Use in Patients with Renal Impairment
Fluconazole is predominantly excreted in the urine as unchanged drug. No adjustments in single dose therapy are necessary.
In patients with impaired renal function who will receive multiple doses of fluconazole, an initial loading dose of 50 mg to 400 mg should be given. After the loading dose, the daily dose (according to indication) should be based on the following table:
Creatinine
Clearance
(mL/min) | Percent of
Recommended Dose |
| > 50 | 100% |
| 11 - 50 | 50% |
| | |
Patients
Receiving
regular dialysis | One dose
after every
dialysis session. |
When serum creatinine is the only measure of renal function available, the following formula (based on sex, weight, and age of patient) should be used to estimate the creatinine clearance in mL/minute:
| Males: | Weight (kg) × (140-age) × 0.0885 |
| | 72 × serum creatinine (mmol/L) |
| | |
| Females: | 0.85 × above value |
Intravenous Administration
The dose recommendations for oral and intravenous Diflucan are identical.
Diflucan is normally administered orally. If oral administration is not possible, it may be administered by intravenous infusion at a rate not exceeding 200 mg/hour, given as a constant infusion. Diflucan infusion has been used safely for up to fourteen days of intravenous therapy. Since oral absorption is rapid and almost complete, there is no need to change the daily dosage on transferring from the intravenous to the oral route or vice versa.
The daily dose of Diflucan should be based on the infecting organism and the patient's response to therapy. Treatment should be continued until clinical parameters or laboratory tests indicate that active fungal infection has subsided. An inadequate period of treatment may lead to recurrence of active infection. Patients with AIDS and cryptococcal meningitis or recurrent oropharyngeal candidiasis often require maintenance therapy to prevent relapse.
If Diflucan infusion is administered to patients requiring sodium or fluid restriction, consideration should be given to the salt content of the infusion fluid (7.5 mmol/50 mL) and the total volume of fluid administered.
Diflucan infusions are intended only for intravenous administration using sterile equipment.
Diflucan intravenous infusion is compatible with the following:
- Ringer's solution
- Normal saline
- Dextrose 20%
- Hartmann's solution
- Potassium chloride in dextrose
- Sodium bicarbonate 4.2%
- Aminofusin
Diflucan may be infused through an existing line with one of the above listed fluids. Although no specific incompatibilities have been noted, mixing with any other drug prior to infusion is not recommended.
Parenteral drug products should be inspected visually for particulate matter and discolouration prior to administration whenever solution and container permit. Do not use if the solution is cloudy or precipitated or if the seal is not intact.
Contraindications
Diflucan should not be used in patients with known sensitivity to fluconazole; to related azole compounds; or to any of its excipients.
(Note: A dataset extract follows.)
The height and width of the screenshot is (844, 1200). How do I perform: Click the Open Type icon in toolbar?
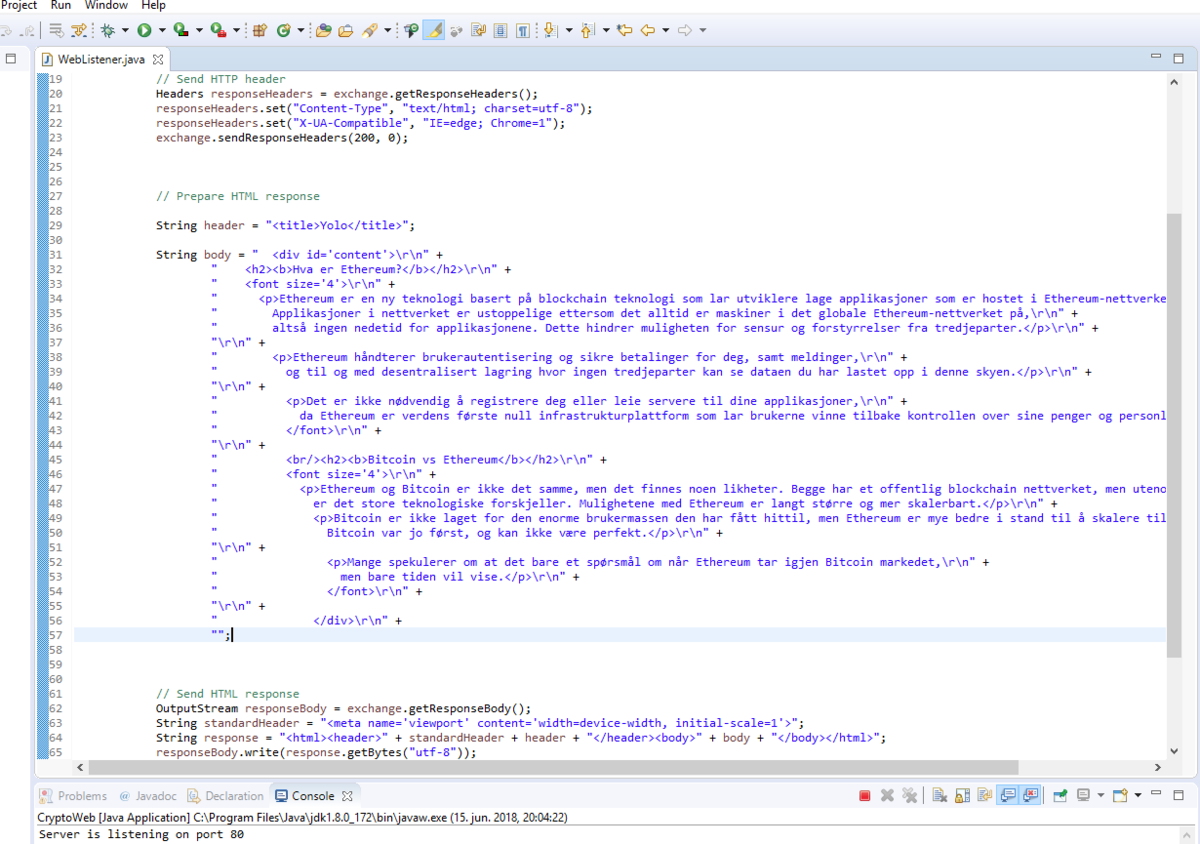pyautogui.click(x=323, y=30)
Concomitant administration of Diflucan with cisapride is contraindicated. (See INTERACTIONS).
Coadministration of terfenadine is contraindicated in patients receiving Diflucan at multiple doses of 400 mg per day or higher based upon results of a multiple dose interaction study. (See INTERACTIONS.)
Warnings and Precautions
The coadministration of Diflucan at doses lower than 400 mg per day with terfenadine should be carefully monitored. (See INTERACTIONS.)
Anaphylaxis has been reported in rare instances.
Fluconazole has been associated with rare cases of serious hepatic toxicity including fatalities, primarily in patients with serious underlying medical conditions. In cases of fluconazole-associated hepatotoxicity, no obvious relationship to total daily dose, duration of therapy, sex or age of patient has been observed.
Patients who develop abnormal liver function tests during Diflucan therapy should be monitored for the development of more severe hepatic injury. Diflucan should be discontinued if clinical signs and symptoms consistent with liver disease develop that may be attributable to fluconazole (see ADVERSE EFFECTS).
Patients have rarely developed exfoliative cutaneous reactions, such as Stevens-Johnson Syndrome and toxic epidermal necrolysis, during treatment with Diflucan. AIDS patients are more prone to the development of serious cutaneous reactions to many drugs. If rash which is attributable to fluconazole develops in a patient treated for a superficial fungal infection, Diflucan should be discontinued. If patients with invasive/systemic fungal infections develop rashes, they should be monitored closely and Diflucan discontinued if bullous lesions or erythema multiforme develop (see ADVERSE EFFECTS).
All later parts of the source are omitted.